The good news is that the online facility through which people can make lifestyle commitments is now ready! It can be found here.

No doubt many of us have already been reducing our carbon footprints, but some of the suggested lifestyle changes may be surprising. Readers may also be interested to see the avoided emissions calculated for various suggested actions for the Australian context.

This opportunity represents the beginning of a movement. First, to demonstrate that sustainable behaviour change is a way for faith communities to put their belief systems into action on an individual level. Also, and perhaps with greater urgency, this movement is designed to demonstrate that change in key human behaviours - at scale and alongside ambitious policies - is indispensable to avoiding devastating levels of climate change while we work to create a flourishing future for our shared planet.

Some still wonder why the climate is a concern for people of faith. In answer, Anglican Bishop Philip Huggins, President of the National Council of Churches in Australia, describes it as “a number one issue.” Personally, he felt compelled to act after “the simple reality of being a grandparent and holding a grandchild and wondering what kind of planet that child will be able to grow up in.”

A Jewish leader regarding care for the environment, Rabbi Jonathan Keren-Black, said, “Human beings have a responsibility to look after God’s Creation, to look after God’s world, … to make it better, to heal it where it’s broken. That guides me in all that I do.”

Buddhist Philippa Rowland is the President of the Multi-Faith Association of South Australia and an advocate for climate justice. She said, “Perhaps we could return to a simpler life so that others may simply live, as Gandhi said.”

It has long been the world’s spiritual traditions which have held up the value of living simply, gratitude for life’s blessings and seeking happiness in relationships rather than material comforts and possessions. The campaign calls on believers to live out these traditional values and thereby create an alternative to the consumerist culture which drives the over-exploitation of the planet’s limited resources.

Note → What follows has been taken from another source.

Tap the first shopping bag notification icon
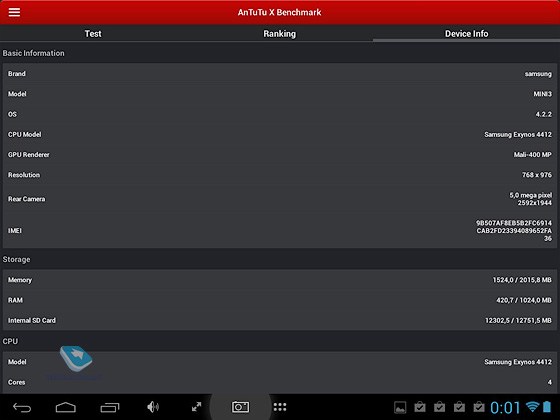Viewport: 560px width, 420px height. (x=420, y=407)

Leaders in faith communities are being asked to encourage people within these communities to make pledges, and to support them in sustaining these commitments over time.

Across Australia, individuals of Buddhist, Hindu, Jewish, Muslim and a range of Christian traditions will be making pledges online. People are encouraged to be ambitious so that, when collective efforts are viewed as a whole, the emissions avoided will be significant. These various efforts will then be shared and celebrated at special events in October, to be held in the nation’s Capitals and some regional centres. Similar events will be held in hundreds of places internationally.

By the time of the next climate negotiations in Poland in December, organisers plan to present significant achievements in terms of avoided emissions.

Thea Ormerod, President of ARRCC said, “Australians have around the highest per capita emissions in the world. This is both a challenge and an opportunity, especially as we are surrounded by regional neighbours who are amongst the hardest hit by climate impacts. Sea level rise is already forcing relocations in the Pacific. Australian faith-based communities could take the lead in setting an ethical example and make a real difference.”

Living the Change was initiated by the US-based multi-faith organization, GreenFaith, and now has worldwide implementing partners from a range of faith traditions. In addition to ARRCC, they include the Bhumi Project (Hindu), Global Catholic Climate Movement, Global Muslim Climate Network, Hazon (Jewish), One Earth Sangha (Buddhist), World Council of Churches and the World Evangelical Alliance.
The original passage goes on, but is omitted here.